The comments on the Denver Post article are even more interesting given the context. One user under the moniker Cloud claimed to be among the contractors hired to restore antivirus systems at the university. He wrote, “It was a mess. Everything was down.” Various others left probing questions as to how it could be possible that such an attack could disable our systems for such a length of time. In truth, even colloquially, I’m aware that the lack of backup built into the school’s servers represents another case in a series of internal security flaws that allowed us to be put in such a position. I wish I could write this in anger, but I can’t. To describe it as such would be a dishonest expression. More than anything, this experience has left me frustrated. It shocks me that the first report of Regis’ official decisions regarding this monumental event come only in the form of the Post article that I happened to be pointed towards.
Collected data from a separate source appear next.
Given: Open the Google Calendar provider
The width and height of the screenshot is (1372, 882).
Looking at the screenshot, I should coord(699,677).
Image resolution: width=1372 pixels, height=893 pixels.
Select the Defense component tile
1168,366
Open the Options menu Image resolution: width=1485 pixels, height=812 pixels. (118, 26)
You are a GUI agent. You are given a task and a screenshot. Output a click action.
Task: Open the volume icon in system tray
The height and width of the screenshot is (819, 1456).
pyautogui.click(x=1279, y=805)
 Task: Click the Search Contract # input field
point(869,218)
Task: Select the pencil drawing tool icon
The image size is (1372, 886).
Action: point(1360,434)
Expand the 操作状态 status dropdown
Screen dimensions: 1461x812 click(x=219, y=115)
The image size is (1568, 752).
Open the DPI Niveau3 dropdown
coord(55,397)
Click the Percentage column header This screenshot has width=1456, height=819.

After all this, Regis postures itself to host a cyber security summit, in the name of sharing what they’ve learned with others who are potentially vulnerable. For this, I want to applaud them. This summit has the promise to shed more light onto the events that paved the way for the events experienced in the fall semester. It should also address how to respond when such attacks are successful and disabling. Frankly, the first to know should have been us; the faculty and students of Regis who have a vested interest. That we’d only be informed indirectly a week after the fact bothered me deeply. Six months later, Regis’s updates remain ambiguous. Websites remain filled with dead links to disabled systems. But Regis Updates remains unchanged and I am doubtful that my peers know the latest news of what decisions the institution has made, and the impact those decisions will have on our path to education.
The silence present here is deafening in a way that breeds the worst kind of anxiety for college students. With the obvious financial and administrative turmoil at Regis, silence only inspires more doubt and fear of instability. I fear the further limitation of already slim programs. I fear for the professors, already overworked amongst a hiring freeze that could face an even greater workload in the near future. My priority is that of the quality of my education, something that the passionate teaching staff of Regis University has provided time and time again. But I’m not blind to what they’re facing here, all that challenges us with the recent technical challenges affect them twofold. I certainly don’t want my professors to be forced to take on greater responsibility while they’re already amongst the busiest in the country.
Much of the strength of Regis, in my observation, is that of the small class sizes and passionate teaching. As this crisis continues with little information and minimal communication, it is clear to see the strain it places on those who work so hard to provide a quality educational experience. This lack of communication undercuts the spirit of community, collaboration and our fundamental Jesuit values. The standard of communication during this crisis has fallen short of any reasonable expectation. It’s easy to assume that the communication received by the professors here is the same as that we have received--vague and unhelpful. As Regis continues to return to old refrains, discussing the building of community the lesson becomes solidified, all of us, the student population, will remain the last to know anything. We remain in the dark, unsure and unclear as to the path ahead, and our place on the road.
The answer to high tech problems is a low tech one. Trust. Communication. Community in more than name. This could have been a learning experience for all of us, but instead it’s been a fracture of trust.